The 10th-ranked Wolverines beat Illinois, 8-2, in the quarterfinals behind a complete game from junior left-hander Haylie Wagner and long home runs by senior first baseman Caitlin Blanchard and freshman third baseman Lindsay Montemarano.
Michigan, which lost to the Fighting Illini (7-17, 24-26) in the opener of a three-game set in April, allowed two early base runners courtesy of an error and an infield single. But before the Wolverines opening-game woes could reappear, Wagner collected herself to strike out the inning’s final batter and get out of the jam.
The week’s chatter from Michigan — which lost its first series of the season to Wisconsin last weekend — revolved around finding their fire and not trying to do too much. The optimistic talk didn’t prevent a few first-inning hiccups, though, as sophomore shortstop Sierra Romero committed a throwing error on the game’s first at-bat, and senior outfielders Lyndsay Doyle and Nicole Sappingfield both struck out to begin the contest.
Soon though, the Wolverines hit their stride.
With two outs in the bottom of the second, junior catcher Lauren Sweet doubled down the right-field line before Montemarano sent the next pitch high over the scoreboard in left to give Michigan a 2-0 lead.
In the top of the third inning, despite the fact that Wagner induced plenty of ground balls, Illinois scored a run off a string of bad bounces against the Wolverines.
With one on and one out, freshman second baseman Abby Ramirez fielded a grounder, but didn’t have a clean play at first or second, allowing another runner to reach. On the next at bat, a well-hit ball up the middle looked like it would be good for at least a force out at second, but instead hopped over the bag, loading the bases.
Sophomore left fielder Sierra Lawrence made a head-first play on the ball, but her dive allowed a runner to tag up and score from third.
Wagner got out of the inning, but Illinois would not go quietly just yet.
“Haylie had to stay strong and just do her part,” Hutchins said. “She had done her part and it hadn’t worked, but we hung in there. That’s tough softball.”
In the top of the fifth, it took a spectacular running play from Romero to snag a liner and a perfect throw from Sweet to oust a would-be base stealer to keep Michigan ahead.
Wagner, who led the Big Ten in ERA during the regular season, allowed a base runner in each of the first five innings, but ultimately looked in command in the circle.
“I just came out with a lot of confidence,” Wagner said. “I was just focused on Lauren Sweet and I and the K zone.”
The defensive rally in the top of the fifth seemed to inspire the offense in the bottom of the inning. With Doyle and Sappingfield already on base, the Fighting Illini intentionally walked Romero to face Blanchard.

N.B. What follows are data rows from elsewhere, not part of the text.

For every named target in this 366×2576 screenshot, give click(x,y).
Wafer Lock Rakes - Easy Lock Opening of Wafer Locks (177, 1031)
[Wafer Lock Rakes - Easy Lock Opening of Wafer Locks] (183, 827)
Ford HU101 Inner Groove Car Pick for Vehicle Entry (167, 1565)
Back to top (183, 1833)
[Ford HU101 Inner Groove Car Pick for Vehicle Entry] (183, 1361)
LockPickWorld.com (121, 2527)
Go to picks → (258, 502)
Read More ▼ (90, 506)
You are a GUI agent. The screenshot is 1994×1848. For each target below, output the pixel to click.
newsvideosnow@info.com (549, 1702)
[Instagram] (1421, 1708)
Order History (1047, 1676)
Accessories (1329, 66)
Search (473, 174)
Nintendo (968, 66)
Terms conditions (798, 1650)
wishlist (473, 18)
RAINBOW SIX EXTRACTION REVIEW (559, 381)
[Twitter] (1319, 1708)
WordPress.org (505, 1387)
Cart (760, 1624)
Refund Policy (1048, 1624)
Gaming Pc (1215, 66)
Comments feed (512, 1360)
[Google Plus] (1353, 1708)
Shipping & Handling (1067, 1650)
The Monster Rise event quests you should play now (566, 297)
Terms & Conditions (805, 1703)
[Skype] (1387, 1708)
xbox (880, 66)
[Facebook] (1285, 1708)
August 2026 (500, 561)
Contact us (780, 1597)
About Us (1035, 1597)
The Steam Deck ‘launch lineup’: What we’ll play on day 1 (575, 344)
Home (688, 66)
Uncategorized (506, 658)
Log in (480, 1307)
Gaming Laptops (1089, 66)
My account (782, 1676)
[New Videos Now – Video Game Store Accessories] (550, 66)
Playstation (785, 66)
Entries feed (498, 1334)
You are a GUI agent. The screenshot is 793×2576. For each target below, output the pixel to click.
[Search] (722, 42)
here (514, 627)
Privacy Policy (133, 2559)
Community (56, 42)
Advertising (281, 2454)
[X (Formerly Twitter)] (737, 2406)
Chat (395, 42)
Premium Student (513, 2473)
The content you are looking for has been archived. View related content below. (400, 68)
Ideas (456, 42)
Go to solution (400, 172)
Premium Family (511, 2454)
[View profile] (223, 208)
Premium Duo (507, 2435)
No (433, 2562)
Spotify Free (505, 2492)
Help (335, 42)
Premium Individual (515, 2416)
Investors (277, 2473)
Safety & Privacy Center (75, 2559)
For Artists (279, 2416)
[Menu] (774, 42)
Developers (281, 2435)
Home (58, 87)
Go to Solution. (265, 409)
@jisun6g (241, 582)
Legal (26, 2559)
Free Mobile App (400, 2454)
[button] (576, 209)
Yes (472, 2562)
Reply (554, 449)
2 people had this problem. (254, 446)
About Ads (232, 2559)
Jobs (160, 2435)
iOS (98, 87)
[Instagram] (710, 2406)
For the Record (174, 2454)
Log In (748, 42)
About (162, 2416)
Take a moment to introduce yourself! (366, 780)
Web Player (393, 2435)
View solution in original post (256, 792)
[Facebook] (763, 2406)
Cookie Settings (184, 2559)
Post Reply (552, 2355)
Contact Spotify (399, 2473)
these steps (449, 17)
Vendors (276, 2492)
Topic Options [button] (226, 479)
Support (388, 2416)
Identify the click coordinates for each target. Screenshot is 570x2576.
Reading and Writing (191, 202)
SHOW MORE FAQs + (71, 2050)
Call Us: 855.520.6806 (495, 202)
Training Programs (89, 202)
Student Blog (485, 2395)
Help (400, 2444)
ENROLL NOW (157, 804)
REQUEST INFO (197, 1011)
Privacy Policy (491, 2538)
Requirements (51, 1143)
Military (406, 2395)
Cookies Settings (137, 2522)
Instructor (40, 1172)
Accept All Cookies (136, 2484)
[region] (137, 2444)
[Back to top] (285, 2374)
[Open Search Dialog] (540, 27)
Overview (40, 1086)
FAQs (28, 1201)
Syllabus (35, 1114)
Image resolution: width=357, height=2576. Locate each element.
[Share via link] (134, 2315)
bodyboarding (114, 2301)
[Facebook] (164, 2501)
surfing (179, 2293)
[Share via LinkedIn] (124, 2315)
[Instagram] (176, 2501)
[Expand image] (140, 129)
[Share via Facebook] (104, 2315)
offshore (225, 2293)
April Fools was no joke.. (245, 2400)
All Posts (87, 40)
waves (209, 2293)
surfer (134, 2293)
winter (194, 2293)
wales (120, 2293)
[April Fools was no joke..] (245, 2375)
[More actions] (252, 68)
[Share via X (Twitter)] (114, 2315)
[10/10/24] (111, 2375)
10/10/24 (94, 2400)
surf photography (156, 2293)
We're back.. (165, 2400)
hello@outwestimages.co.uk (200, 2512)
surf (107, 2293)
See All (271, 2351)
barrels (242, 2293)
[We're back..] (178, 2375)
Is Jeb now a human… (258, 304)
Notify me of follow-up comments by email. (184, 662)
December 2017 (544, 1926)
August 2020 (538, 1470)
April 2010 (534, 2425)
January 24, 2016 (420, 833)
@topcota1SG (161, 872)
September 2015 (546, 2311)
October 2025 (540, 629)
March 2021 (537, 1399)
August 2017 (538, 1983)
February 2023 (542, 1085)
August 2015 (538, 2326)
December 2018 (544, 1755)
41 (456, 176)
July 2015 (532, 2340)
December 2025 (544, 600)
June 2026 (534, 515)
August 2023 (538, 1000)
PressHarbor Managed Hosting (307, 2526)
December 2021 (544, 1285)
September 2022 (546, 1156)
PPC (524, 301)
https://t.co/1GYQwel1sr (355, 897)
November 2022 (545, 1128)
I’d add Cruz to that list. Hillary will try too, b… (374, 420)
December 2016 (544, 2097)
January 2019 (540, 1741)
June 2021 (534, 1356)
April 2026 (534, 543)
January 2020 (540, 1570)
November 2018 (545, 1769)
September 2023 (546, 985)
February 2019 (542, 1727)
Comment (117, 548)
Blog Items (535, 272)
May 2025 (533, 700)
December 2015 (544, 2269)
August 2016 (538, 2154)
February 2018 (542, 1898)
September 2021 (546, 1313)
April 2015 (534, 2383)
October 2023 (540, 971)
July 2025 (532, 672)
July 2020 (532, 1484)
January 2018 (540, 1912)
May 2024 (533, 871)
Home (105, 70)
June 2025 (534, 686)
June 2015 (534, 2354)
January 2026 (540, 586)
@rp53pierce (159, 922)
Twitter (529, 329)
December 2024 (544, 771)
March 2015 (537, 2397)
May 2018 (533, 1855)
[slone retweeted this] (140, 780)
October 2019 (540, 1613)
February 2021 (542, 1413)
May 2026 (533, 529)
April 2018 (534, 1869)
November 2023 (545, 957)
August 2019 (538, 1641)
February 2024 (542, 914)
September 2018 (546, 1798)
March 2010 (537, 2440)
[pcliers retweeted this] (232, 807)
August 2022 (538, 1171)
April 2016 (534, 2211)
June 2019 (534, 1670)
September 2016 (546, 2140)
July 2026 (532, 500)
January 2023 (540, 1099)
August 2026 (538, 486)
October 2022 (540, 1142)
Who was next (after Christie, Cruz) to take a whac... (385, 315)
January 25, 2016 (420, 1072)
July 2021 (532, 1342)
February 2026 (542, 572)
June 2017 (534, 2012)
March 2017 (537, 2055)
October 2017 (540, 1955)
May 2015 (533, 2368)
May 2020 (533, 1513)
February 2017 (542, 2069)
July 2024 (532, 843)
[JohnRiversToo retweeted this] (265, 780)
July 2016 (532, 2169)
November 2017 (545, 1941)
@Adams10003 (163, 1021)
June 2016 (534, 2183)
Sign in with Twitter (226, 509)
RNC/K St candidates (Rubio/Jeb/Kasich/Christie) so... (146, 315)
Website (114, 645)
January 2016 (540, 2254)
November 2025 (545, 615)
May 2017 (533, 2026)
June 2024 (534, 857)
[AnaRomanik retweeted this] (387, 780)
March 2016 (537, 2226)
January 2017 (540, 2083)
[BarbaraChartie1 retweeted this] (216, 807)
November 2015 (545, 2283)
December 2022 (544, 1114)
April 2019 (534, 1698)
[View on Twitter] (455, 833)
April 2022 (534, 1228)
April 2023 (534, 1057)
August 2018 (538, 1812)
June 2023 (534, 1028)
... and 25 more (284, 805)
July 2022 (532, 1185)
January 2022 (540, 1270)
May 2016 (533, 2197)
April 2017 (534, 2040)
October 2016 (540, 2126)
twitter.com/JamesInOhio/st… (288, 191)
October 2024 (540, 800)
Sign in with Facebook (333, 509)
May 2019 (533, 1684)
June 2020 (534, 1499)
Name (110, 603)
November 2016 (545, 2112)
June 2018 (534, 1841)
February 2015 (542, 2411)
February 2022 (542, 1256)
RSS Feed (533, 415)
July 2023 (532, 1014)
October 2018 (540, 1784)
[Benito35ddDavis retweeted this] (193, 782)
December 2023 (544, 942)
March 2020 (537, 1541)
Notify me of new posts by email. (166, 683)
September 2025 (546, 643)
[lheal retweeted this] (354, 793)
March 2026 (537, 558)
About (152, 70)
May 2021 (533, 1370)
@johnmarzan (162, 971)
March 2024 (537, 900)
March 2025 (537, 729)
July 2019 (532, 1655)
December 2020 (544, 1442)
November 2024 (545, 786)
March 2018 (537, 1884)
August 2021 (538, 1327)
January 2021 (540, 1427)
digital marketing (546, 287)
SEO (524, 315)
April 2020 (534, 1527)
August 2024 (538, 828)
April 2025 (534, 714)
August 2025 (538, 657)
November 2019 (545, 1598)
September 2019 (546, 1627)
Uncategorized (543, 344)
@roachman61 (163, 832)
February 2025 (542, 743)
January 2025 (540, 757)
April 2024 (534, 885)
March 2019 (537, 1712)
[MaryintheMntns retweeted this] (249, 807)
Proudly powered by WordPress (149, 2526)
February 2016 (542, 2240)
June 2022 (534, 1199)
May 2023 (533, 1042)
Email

Up to that point this season, all six times Romero had been intentionally walked, Blanchard had followed with an RBI. Blanchard put an exclamation point on that statistic by driving the first pitch over the fence in right field for a grand slam.
“It was kind of just ‘see-ball, hit-ball,’ Blanchard said.
That bomb appeared to break Illinois’ spirit, which was set down in order in the top of the sixth and then fell flat in the bottom half as Michigan tacked on two more.
While some of the top opponents remain in the Wolverines’ way to a tournament title, Friday’s win could prove key in their postseason run. They rolled with the Fighting Illini’s punches and then hit back harder, making sure there wasn’t another upset Friday.